Но Танька, напившись валерьянки, уснула, а продулась только тогда, когда пришел милиционер Егор Васильевич. Танька довольно бессвязно рассказа ему, что было, все время повторяя:
— Что мне теперь будет? Что мне теперь будет?
— Да ничего тебе, девонька, не будет, — утешил Егор Васильевич. — А вот Жигалкину твоему будет, и сильно будет, — совершенно другим тоном обратился он к Лизке. — Попытка изнасилования несовершеннолетней — тут не пятнадцатью сутками пахнет.
Лизка всплеснула руками и отвернулась. А милиционер вновь посмотрел на Таньку.
— А ты, девонька, садись к столу и напиши все, как рассказывала.
— Ничего я писать не буду, — сказала Танька, глядя в пол. — Наше это дело, семейное.

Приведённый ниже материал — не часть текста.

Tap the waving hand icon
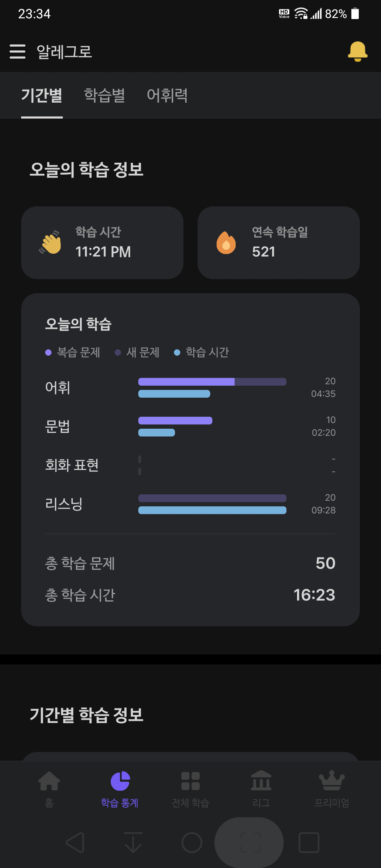Image resolution: width=381 pixels, height=868 pixels. pyautogui.click(x=50, y=242)
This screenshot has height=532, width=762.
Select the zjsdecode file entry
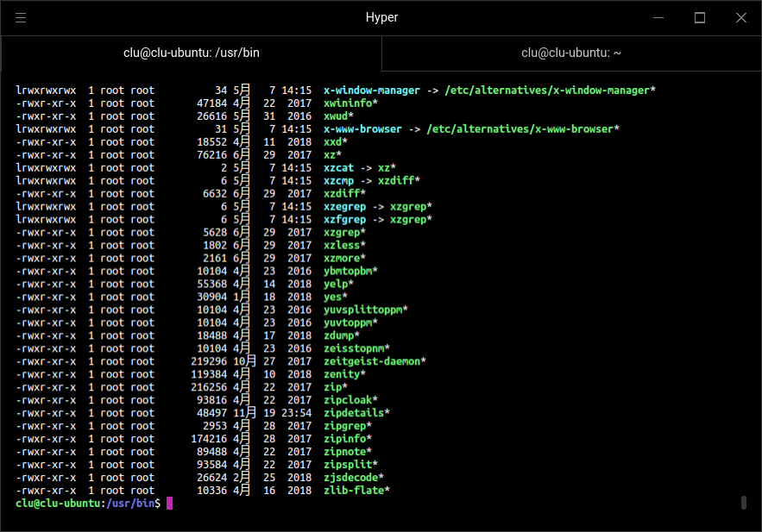tap(350, 478)
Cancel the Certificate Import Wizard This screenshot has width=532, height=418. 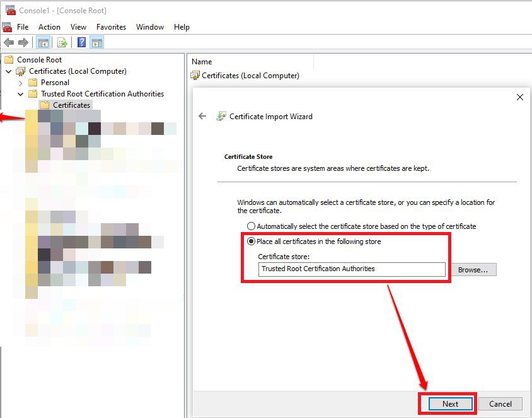click(x=500, y=403)
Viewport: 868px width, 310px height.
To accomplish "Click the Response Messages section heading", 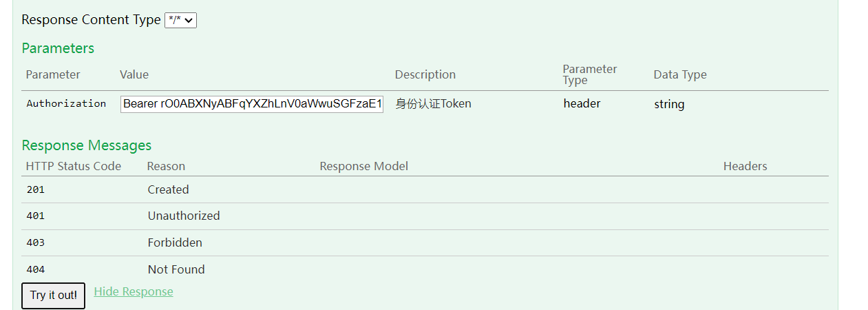I will [87, 145].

— Ну как знаете, бабы. — Милиционер поднялся. — Только потом, если что, на себя пеняйте. Вот вылечится ваш Витька, он вам покажет семейное дело!
И вышел в сени.
Сестры молча смотрели друг на друга.
Первой тишину нарушила Танька:
— Уеду я…
— Да, — деревянным голосом сказала Лизка.
Права Танька. Надо ей уезжать. Виктор житья не даст. Пусть едет, учится, как советовала Дарья Ивановна. И еще… Витьку-то, если подумать, и винить нельзя… Вон какая девка день и ночь перед глазами маячит — гладкая, пригожая. Особенно когда у своей, законной, и глянуть не на что. Еще и на сносях… Если останется с ними Танька, то она, Лизавета, будет в собственном доме нежеланной, лишней…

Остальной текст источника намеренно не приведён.